Yeah, but the most important thing is that you should talk to your team, because it is very important so that everybody accepts the changes you are going to, accepts the tool you are going to introduce, because it might require some additional effort.
Okay, I can skip this one. But the advantages are very good. You can reach more readability, maintainability, enhanced refactoring, and it might need some additional time and it might produce false positives,
but for me, advantages overcome the disadvantages. If you're looking for good tools for Python, visit PyCQA or awesome static analysis links. And after all, if you want to introduce,
by introducing tools for analysis of code in Python, analysis of good practices, you want to inspire people and lead them to better implementation of code, and not to be a bully. That's all.
Thank you, Radoslav.

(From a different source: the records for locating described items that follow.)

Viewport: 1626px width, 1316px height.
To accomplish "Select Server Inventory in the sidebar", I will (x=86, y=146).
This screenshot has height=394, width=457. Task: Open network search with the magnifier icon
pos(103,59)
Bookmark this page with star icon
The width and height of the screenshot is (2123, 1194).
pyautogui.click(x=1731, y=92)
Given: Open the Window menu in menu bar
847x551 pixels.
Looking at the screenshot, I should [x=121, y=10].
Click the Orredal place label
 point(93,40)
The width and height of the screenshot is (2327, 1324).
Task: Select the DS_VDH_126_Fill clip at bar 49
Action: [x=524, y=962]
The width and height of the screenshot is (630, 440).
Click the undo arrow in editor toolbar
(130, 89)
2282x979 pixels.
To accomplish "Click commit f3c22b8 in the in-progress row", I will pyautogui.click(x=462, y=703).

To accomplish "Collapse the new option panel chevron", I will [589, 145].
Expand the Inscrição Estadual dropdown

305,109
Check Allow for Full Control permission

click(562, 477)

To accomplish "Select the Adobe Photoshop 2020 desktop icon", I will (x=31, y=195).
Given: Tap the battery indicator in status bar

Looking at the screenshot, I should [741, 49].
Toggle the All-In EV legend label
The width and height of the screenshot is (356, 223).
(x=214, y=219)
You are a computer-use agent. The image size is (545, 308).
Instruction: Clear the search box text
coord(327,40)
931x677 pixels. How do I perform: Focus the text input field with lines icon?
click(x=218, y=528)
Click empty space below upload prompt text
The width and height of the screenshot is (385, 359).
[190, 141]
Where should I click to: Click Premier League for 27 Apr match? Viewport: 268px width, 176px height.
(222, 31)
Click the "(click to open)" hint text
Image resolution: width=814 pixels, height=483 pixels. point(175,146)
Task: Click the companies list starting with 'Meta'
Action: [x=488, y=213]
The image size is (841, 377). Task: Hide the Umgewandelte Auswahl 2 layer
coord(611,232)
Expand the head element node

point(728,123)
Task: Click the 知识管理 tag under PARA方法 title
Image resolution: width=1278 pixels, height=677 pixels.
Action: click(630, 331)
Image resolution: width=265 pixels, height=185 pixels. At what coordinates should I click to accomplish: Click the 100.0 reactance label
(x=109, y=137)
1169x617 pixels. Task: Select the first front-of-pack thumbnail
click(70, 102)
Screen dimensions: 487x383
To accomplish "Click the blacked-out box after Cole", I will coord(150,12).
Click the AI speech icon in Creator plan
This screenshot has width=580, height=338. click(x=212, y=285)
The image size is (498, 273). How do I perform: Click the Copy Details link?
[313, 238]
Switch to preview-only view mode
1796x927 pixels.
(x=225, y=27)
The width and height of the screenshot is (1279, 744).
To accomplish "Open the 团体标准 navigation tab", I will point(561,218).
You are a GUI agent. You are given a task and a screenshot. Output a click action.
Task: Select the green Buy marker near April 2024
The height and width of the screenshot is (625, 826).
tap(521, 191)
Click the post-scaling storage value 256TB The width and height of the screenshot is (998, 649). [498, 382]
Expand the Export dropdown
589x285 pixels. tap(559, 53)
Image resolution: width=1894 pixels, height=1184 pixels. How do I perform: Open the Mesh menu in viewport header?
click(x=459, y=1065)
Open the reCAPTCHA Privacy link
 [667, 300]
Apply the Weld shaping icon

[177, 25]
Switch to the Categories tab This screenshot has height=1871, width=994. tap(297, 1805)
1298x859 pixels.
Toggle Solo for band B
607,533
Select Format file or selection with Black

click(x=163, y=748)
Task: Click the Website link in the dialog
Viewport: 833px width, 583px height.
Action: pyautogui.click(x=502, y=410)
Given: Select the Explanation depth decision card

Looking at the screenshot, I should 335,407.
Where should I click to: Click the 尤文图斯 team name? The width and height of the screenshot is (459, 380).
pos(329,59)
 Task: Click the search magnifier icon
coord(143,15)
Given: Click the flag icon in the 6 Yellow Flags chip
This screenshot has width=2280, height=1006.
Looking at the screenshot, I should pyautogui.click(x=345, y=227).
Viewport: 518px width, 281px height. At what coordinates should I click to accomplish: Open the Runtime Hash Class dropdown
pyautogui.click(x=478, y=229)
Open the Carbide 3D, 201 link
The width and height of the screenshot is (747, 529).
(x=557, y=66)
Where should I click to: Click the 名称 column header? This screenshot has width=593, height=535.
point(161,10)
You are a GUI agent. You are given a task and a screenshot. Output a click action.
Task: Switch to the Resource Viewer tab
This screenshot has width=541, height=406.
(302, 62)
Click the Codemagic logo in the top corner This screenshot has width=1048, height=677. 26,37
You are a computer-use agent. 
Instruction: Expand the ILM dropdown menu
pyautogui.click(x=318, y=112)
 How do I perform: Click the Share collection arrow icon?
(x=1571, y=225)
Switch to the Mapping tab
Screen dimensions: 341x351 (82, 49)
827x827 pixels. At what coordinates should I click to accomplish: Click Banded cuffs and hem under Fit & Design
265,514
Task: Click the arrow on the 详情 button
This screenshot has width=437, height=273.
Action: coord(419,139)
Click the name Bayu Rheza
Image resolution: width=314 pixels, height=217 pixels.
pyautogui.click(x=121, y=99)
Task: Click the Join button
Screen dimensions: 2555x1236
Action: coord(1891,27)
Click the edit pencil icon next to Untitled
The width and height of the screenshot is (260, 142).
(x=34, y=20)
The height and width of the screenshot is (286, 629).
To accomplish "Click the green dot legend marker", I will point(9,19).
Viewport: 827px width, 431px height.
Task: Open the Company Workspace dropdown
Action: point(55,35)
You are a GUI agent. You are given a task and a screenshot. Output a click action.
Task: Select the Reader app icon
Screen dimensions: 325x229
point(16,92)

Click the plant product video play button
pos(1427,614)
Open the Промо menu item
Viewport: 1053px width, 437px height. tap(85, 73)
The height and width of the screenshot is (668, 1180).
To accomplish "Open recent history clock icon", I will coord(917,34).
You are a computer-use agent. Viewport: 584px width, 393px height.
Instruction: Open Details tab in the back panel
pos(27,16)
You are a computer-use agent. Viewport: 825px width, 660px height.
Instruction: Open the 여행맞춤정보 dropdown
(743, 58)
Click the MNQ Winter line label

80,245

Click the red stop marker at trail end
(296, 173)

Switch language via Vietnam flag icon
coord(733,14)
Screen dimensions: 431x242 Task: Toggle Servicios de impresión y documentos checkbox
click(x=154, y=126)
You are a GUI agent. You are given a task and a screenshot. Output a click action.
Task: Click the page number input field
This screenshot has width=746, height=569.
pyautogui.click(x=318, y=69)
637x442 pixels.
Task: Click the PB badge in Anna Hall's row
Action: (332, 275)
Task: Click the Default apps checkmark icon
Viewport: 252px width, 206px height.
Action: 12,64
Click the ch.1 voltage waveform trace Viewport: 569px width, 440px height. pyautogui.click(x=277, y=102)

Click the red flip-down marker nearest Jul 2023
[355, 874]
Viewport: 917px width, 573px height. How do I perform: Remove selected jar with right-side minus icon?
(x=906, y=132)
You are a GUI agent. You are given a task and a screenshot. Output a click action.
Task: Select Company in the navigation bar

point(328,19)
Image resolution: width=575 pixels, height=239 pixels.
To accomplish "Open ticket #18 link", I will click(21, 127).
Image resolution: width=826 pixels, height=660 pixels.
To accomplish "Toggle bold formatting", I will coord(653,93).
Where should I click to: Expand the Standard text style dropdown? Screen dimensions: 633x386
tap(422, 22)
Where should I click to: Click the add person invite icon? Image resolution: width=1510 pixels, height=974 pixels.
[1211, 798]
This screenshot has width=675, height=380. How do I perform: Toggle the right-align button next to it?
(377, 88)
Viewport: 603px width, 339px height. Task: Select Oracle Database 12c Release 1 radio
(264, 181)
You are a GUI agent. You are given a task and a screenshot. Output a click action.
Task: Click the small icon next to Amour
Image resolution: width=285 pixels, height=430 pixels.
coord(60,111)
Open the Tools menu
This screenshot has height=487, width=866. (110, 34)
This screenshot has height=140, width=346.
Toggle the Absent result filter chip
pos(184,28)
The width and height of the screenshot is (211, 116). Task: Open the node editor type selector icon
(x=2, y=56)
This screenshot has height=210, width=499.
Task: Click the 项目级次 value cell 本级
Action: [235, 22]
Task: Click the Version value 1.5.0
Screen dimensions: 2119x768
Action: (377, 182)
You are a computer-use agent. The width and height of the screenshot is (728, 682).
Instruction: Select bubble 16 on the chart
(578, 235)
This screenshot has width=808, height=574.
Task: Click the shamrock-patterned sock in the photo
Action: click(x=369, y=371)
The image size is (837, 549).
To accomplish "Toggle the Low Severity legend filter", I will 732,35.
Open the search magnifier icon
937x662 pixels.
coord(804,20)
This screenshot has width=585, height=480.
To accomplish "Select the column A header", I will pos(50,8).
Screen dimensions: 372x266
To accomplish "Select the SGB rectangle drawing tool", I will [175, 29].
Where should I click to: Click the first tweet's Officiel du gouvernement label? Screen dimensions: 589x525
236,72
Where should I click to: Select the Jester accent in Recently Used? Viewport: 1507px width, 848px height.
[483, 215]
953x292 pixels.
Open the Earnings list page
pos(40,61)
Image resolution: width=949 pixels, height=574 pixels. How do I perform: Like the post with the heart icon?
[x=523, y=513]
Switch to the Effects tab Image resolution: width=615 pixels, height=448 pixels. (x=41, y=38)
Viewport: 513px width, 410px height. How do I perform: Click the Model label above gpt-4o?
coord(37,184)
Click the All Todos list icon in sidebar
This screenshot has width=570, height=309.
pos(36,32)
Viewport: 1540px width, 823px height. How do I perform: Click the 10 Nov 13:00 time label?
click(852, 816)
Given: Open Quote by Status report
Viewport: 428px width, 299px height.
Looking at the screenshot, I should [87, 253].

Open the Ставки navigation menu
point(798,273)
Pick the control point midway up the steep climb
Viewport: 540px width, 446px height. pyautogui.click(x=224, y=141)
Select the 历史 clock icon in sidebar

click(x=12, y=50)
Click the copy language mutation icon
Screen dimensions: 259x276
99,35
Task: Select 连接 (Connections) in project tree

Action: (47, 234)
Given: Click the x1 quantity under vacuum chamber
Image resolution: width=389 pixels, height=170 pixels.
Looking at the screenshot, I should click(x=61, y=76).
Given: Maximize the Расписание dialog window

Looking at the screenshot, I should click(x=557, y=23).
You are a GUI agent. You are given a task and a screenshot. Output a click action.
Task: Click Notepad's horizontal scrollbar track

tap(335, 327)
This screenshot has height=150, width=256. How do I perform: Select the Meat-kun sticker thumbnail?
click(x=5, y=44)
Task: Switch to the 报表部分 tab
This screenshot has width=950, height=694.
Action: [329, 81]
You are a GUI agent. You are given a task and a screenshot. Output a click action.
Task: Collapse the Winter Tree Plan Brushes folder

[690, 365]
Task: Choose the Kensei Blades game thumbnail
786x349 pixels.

If you have questions, you can raise your hand and I will go to you with a microphone, or you can go to the microphone stands. Hi, great talk, and do you have any suggestions for third party, like for your requirements,
like to check that code, something like NPN auditor for Node.js for Python? For Node.js? No, no, no, for Python, to check your requirements for third party. Our requirements, yes. Yes, for example, there is, I only know there's an online tool available
for open source project called PyApp. They are checking the requirements and freezing them in the requirements.txt file. I found the tool for checking the requirements, but it was very outdated, so, but I think that there might be something I missed,
so I encourage you to look by yourself. Okay, thank you.